_WHAT YOU WILL DO:_ From the line with "Select Zoom mode on the CPU Usage Chart" to the last line of the material, both inclusive, transcribe every line exactly and nothing else.

_EXCERPTED RECORDS:_

----------------

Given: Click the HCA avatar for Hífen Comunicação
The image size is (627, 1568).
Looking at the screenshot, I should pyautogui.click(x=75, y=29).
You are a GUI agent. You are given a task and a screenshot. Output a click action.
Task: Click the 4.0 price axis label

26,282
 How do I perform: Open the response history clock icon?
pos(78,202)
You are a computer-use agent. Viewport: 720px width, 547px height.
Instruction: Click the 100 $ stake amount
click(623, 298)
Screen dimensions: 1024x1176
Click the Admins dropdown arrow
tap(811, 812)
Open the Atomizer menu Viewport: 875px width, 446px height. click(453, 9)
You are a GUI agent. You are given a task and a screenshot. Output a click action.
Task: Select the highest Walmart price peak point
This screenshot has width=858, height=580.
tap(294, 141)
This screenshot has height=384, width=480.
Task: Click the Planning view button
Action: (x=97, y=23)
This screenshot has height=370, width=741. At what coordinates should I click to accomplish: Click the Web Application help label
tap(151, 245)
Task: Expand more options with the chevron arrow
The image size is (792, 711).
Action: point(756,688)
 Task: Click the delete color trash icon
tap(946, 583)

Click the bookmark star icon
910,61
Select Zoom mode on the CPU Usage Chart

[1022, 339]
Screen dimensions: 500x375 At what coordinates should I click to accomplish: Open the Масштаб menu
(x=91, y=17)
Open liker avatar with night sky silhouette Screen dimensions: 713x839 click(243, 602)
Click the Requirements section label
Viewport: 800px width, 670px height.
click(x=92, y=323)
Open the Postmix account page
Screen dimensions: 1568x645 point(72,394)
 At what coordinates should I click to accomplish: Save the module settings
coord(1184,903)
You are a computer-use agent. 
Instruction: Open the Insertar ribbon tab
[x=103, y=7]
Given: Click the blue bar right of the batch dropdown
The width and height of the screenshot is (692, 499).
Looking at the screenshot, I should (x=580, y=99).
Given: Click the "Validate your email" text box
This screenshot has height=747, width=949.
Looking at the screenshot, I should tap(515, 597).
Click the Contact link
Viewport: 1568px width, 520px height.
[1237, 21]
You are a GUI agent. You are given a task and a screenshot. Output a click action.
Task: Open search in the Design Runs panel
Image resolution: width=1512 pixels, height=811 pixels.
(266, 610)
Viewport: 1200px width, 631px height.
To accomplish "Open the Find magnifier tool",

----------------

_WRITTEN SOLUTION:_
Select Zoom mode on the CPU Usage Chart

[1022, 339]
Screen dimensions: 500x375 At what coordinates should I click to accomplish: Open the Масштаб menu
(x=91, y=17)
Open liker avatar with night sky silhouette Screen dimensions: 713x839 click(243, 602)
Click the Requirements section label
Viewport: 800px width, 670px height.
click(x=92, y=323)
Open the Postmix account page
Screen dimensions: 1568x645 point(72,394)
 At what coordinates should I click to accomplish: Save the module settings
coord(1184,903)
You are a computer-use agent. 
Instruction: Open the Insertar ribbon tab
[x=103, y=7]
Given: Click the blue bar right of the batch dropdown
The width and height of the screenshot is (692, 499).
Looking at the screenshot, I should (x=580, y=99).
Given: Click the "Validate your email" text box
This screenshot has height=747, width=949.
Looking at the screenshot, I should tap(515, 597).
Click the Contact link
Viewport: 1568px width, 520px height.
[1237, 21]
You are a GUI agent. You are given a task and a screenshot. Output a click action.
Task: Open search in the Design Runs panel
Image resolution: width=1512 pixels, height=811 pixels.
(266, 610)
Viewport: 1200px width, 631px height.
To accomplish "Open the Find magnifier tool",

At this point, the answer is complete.